The National T20 Cup turned into the national bowl out cup as the finals day at the Kia Oval ended in a lottery, with both semi-finals and the final itself being abandoned as the rains hit London.
For Chester-le-Street, it proved a bitter blow as they ended up on the wrong end of a 3-2 semi-final scoreline, more suited to a football match than to one of the most prestigious competitions in the club calendar.
A delayed start to the first semi-final, between holders Wimbledon and Banbury, meant that game was reduced to a seven over thrash, but with Banbury reduced to 27-5 after 6.2 overs the rains returned and didn’t let up for the rest of the day.

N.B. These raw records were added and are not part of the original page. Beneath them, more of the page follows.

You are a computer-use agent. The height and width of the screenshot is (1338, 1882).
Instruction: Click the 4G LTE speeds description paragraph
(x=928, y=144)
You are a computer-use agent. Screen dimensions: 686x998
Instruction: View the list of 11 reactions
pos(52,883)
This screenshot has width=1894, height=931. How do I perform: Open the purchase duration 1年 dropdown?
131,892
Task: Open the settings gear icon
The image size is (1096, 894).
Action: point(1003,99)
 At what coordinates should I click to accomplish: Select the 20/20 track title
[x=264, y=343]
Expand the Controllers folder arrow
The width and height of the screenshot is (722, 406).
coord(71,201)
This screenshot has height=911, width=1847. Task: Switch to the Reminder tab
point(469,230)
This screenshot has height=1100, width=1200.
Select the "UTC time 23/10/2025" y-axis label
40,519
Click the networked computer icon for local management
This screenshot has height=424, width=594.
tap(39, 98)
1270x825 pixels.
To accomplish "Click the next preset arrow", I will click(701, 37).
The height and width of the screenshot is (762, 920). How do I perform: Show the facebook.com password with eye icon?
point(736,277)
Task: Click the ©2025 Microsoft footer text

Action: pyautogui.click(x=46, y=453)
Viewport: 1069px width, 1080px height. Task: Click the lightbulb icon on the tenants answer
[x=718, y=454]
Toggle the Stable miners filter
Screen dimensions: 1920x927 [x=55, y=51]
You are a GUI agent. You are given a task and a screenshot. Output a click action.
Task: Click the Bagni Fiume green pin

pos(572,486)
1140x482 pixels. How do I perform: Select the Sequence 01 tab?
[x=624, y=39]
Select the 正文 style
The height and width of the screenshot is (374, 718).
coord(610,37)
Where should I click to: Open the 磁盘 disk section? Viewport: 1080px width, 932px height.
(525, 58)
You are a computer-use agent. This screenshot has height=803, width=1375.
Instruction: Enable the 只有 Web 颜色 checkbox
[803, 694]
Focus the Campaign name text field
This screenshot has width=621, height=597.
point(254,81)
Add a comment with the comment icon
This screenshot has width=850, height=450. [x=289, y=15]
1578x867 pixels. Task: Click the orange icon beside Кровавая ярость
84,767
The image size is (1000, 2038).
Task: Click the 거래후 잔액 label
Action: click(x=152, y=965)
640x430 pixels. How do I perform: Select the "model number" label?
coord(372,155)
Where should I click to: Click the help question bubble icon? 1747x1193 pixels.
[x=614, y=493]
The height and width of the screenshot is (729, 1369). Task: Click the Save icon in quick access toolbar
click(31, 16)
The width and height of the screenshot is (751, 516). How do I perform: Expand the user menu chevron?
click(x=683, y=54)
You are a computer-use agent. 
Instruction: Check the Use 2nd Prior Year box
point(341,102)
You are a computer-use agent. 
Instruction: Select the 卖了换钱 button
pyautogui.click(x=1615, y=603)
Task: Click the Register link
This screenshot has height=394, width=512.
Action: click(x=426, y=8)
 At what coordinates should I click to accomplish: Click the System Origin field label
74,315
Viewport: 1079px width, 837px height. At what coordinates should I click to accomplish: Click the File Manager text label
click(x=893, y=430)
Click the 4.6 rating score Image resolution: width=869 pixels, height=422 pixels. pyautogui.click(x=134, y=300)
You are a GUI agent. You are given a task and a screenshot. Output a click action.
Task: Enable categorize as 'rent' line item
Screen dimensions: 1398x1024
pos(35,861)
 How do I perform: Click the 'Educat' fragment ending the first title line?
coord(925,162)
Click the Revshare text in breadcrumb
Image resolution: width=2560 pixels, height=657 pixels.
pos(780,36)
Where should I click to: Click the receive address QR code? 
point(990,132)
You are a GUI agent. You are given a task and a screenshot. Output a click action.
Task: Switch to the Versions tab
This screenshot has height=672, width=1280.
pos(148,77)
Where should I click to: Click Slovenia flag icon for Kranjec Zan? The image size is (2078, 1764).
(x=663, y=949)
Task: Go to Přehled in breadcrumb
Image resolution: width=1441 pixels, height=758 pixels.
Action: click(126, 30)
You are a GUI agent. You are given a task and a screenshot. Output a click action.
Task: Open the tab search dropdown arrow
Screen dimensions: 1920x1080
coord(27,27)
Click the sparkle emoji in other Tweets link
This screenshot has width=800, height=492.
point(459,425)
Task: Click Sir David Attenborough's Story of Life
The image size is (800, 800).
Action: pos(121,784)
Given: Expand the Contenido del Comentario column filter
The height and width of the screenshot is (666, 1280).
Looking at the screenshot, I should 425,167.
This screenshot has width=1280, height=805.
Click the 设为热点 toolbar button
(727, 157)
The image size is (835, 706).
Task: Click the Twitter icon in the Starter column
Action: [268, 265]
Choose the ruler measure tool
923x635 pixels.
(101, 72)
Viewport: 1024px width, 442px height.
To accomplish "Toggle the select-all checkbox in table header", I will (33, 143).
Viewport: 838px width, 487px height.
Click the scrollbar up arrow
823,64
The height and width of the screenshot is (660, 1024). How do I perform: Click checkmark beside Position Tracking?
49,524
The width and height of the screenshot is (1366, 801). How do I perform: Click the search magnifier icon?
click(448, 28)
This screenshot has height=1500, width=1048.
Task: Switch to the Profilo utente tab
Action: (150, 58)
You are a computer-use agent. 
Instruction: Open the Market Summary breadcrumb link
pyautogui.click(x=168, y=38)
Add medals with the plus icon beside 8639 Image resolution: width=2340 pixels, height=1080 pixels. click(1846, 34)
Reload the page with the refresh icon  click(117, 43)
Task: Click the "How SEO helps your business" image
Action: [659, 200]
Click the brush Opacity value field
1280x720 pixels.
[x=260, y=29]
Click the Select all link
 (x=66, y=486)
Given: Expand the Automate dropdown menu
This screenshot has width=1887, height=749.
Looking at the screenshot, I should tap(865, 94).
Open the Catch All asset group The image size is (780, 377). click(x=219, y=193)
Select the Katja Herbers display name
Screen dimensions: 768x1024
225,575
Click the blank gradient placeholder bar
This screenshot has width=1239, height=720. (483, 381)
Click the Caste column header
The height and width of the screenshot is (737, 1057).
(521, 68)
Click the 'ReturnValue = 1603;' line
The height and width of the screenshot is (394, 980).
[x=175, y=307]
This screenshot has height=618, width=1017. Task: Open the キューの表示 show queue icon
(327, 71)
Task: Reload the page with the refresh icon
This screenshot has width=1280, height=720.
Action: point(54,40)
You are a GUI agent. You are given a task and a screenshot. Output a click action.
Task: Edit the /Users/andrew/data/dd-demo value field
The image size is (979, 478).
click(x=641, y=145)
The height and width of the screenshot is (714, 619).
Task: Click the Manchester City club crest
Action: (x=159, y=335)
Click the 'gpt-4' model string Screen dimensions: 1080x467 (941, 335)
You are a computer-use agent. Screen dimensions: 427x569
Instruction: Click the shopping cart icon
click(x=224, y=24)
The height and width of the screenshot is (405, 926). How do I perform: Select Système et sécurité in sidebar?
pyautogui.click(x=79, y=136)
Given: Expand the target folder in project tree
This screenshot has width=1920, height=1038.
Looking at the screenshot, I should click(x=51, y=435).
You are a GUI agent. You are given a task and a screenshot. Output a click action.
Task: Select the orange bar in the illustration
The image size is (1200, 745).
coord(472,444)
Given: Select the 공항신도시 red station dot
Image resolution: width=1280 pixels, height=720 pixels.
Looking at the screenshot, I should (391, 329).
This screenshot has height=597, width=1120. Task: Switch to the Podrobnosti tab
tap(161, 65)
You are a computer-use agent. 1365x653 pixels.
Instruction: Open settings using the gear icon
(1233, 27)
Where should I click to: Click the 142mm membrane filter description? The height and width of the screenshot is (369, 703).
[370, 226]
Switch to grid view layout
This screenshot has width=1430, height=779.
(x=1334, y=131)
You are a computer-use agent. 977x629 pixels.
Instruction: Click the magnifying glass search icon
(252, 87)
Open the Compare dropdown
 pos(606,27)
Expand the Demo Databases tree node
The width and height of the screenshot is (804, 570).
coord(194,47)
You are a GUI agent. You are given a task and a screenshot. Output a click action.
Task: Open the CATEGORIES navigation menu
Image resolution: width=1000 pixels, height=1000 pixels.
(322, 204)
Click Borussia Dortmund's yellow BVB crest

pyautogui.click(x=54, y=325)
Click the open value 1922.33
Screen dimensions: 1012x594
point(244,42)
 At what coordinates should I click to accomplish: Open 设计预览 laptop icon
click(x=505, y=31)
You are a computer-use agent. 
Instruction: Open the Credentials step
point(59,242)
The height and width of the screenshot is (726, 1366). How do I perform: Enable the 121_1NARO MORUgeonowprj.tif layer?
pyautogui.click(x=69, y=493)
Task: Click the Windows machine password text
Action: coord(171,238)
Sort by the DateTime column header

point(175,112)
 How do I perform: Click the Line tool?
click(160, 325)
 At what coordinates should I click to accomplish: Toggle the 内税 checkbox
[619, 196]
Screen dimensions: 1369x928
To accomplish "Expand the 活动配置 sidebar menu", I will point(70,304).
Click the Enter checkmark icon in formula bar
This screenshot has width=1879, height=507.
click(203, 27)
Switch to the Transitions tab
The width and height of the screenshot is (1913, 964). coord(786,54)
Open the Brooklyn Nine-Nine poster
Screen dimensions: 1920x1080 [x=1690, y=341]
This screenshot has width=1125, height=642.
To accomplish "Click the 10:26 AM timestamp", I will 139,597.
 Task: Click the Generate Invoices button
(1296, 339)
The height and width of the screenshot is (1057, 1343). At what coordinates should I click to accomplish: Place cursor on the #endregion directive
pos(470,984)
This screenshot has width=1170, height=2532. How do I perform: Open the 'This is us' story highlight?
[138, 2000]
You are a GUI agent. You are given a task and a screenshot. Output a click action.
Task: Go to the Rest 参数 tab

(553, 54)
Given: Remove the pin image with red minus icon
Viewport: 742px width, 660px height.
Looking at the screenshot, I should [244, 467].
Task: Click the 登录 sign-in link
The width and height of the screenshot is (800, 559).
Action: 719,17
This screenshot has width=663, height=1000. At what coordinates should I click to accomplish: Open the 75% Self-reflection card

The teams then retired to the Oval indoor cricket centre to conduct a bowl out in front of the TV cameras, with five players from each team bowling two balls at unprotected stumps.
Wimbledon only managed three hits out of their ten deliveries, but Banbury fared even worse with just a single strike and were eliminated.
With the Oval ground staff, trying frantically to defeat the elements, the decision was taken at around 3pm that the second semi would also go to a bowl out with the Cestrians opting to bowl first when winning the toss.
Skipper Quentin Hughes lifted spirits by striking with his first ball, but then followed a succession of misses which were only relieved when Andrew Bell rattled the stumps from the ninth ball.
Ormskirk then showed few nerves as they made three strikes in their first five deliveries to end the contest prematurely and progress to the final.
Some three hours later, with pools swamping the Oval outfield, it was bowl out time again with Wimbledon maintaining their hold on the trophy with a 5-1 success over the Liverpool outfit.
The whole process took almost eight hours to complete, during which there was about 45 minutes of actual action, and many were left wondering whether a reserve day would have been a better option for such an event.